>> Begin Article
Quoting (see below) can be used to prevent filename expansion.

\subsection{Quoting}
\label{sec:quoting}

Sometimes you want to disable some of the shell word expansion
mechanisms above, or you want to group what would normally be multiple
space-separated words into a single ``word.''  Quoting takes care of
both of these.

Quoting can be done with single quotes ({\tt '}) or double quotes
({\tt "}):

\begin{itemize}
\item
When single quotes surround text, the contents are treated as a single
literal word.  No changes at all are made.  Single quotes cannot be
included in a word surrounded by single quotes.

\item
When double quotes surround text, the contents are subjected to
variable substitution, arithmetic substitution, and command
substitution.  In addition, the sequences {\tt \textbackslash{}\$},
{\tt \textbackslash{}`}, {\tt \textbackslash{}"}, and {\tt
\textbackslash{}\textbackslash{}} are replaced by their second
character.
\end{itemize}

In addition, single characters can be quoted by preceding them with a
backslash ({\tt \textbackslash}).

\subsection{Pipelines and redirections}

Pipelines are a key shell feature.  They allow the output of one
program to be used as the input for another.  For instance,
\begin{verbatim}find . -print | cut -b 3- | sort\end{verbatim} causes the
output of {\tt find} to be the input for {\tt cut}, whose output in
turn supplies the input for {\tt sort}.

You can also redirect input and output to a file with the redirection
operators.  The most common redirections are {\tt <}, which redirects
input, and {\tt >}, which redirects output.  See Fig.~\ref{fig:redir}
on page~\pageref{fig:redir} for a more complete list of redirections.

\begin{figure}
\begin{description}
\item[\tt >\var{file}]
Redirect output to \var{file}.  If \var{file} exists then its contents
are truncated.
>> End Article
>> Begin Data lines
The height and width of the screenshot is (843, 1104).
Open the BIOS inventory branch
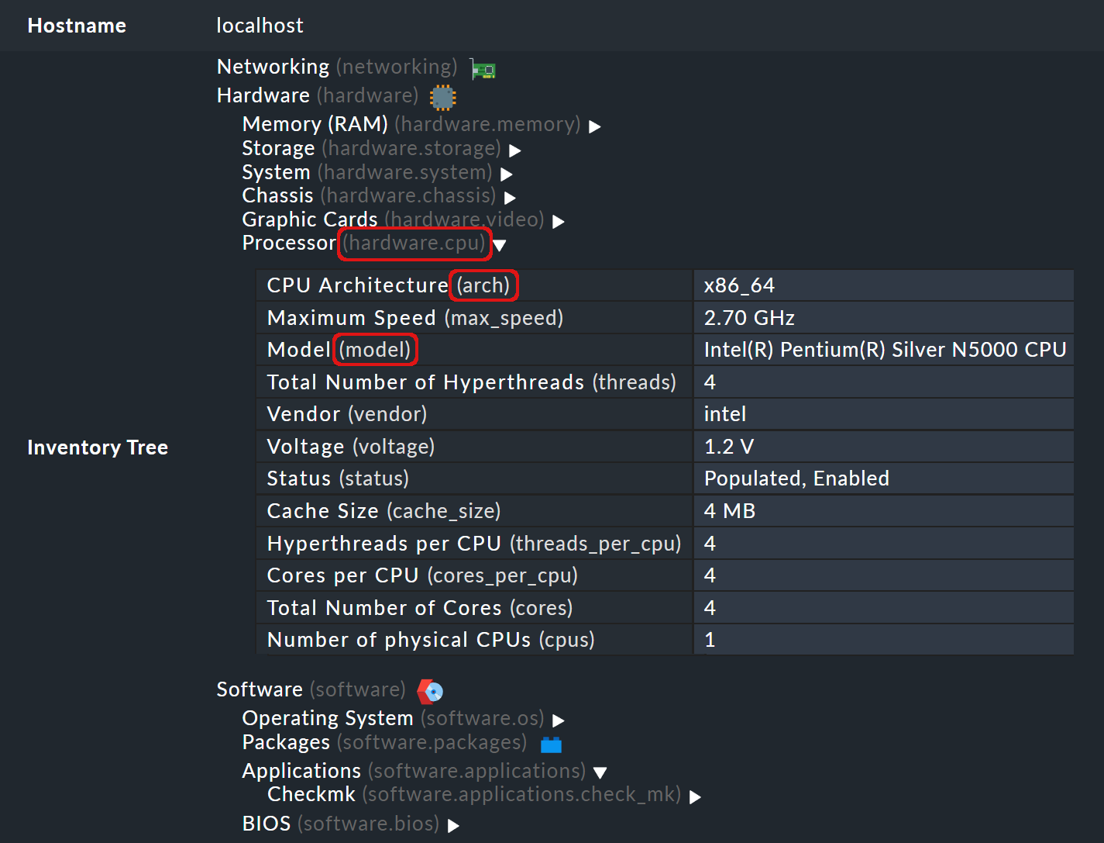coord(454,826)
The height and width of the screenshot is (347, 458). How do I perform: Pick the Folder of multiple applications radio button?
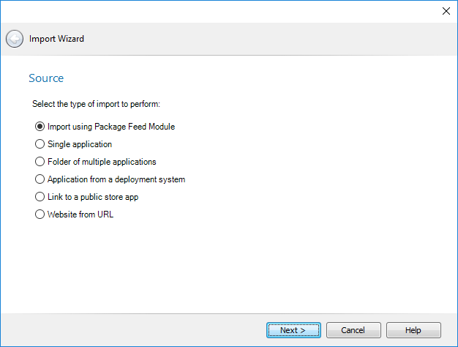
>> End Data lines
Set problem 1
Which two redirection operators does the shell text call the most common, and what does each redirect?
Set problem 2
Decide whether each statement agrees with the shell text. Answer yes or no, and quote the words of the text that decide it.
(a) A single quote can appear inside a word surrounded by single quotes.
(b) Text surrounded by double quotes undergoes command substitution.
(c) A single character can be quoted by putting a backslash before it.
Set problem 3
Continue the shell text from the point where it stops.

Response 1
The operator < redirects input, and > redirects output.

Response 2
(a) No: "Single quotes cannot be included in a word surrounded by single quotes."
(b) Yes: "the contents are subjected to variable substitution, arithmetic substitution, and command substitution."
(c) Yes: "single characters can be quoted by preceding them with a backslash"

Response 3
\item[\tt <\var{file}]
Supply input from \var{file}.

\item[\tt >>\var{file}]
Append output to \var{file}.

\item[\tt 2>\&1]
Redirect error output to standard output.  Usually seen in a
construction like `{\tt >/dev/null 2>\&1}' which causes both regular
and error output to be redirected to {\tt /dev/null}.
\end{description}
 
\caption{Common types of redirection.}
\label{fig:redir}
\end{figure}

\section{Intermediate shell programming}

\subsection{The first line}

A shell program should begin with a line like the one below.

\begin{verbatim}
#! /bin/sh
\end{verbatim}

This line, which must be the first one in the file, means different
things to the shell and to the kernel:

\begin{itemize}
\item
To the shell, the octothorpe ({\tt \#}) character at the beginning of
the line tells it that the line is a comment, which it ignores.

\item 
To the kernel, the special combination {\tt \#!}\footnote{On some
kernels the entire sequence {\tt \#! /} is used.  For this reason,
never omit the space between {\tt !} and {\tt /}.}, called
sharp-bang, means that the file is a special executable to be
interpreted by the program whose name appears on the line.
\end{itemize}

You can pass a single command-line argument to the shell by putting it
after the shell's name.  Many kernels truncate the sharp-bang line
after the first 32 characters\footnote{The Linux limit is
approximately 128.}, so don't get too fancy.

To make full use of this feature, shell programs should have their
executable bit set.  You can do this from the shell prompt with the
command ``{\tt chmod a+x \var{filename}}'' or similar.

Shell programs should never be setuid or setgid.  Such programs are a
security risk with most Unix kernels, including Linux.

\subsection{Command return values}

Every command returns a value between 0 and 255.  This is separate
from any output produced.  The shell interprets a return value of zero
as success and a return value of nonzero as failure.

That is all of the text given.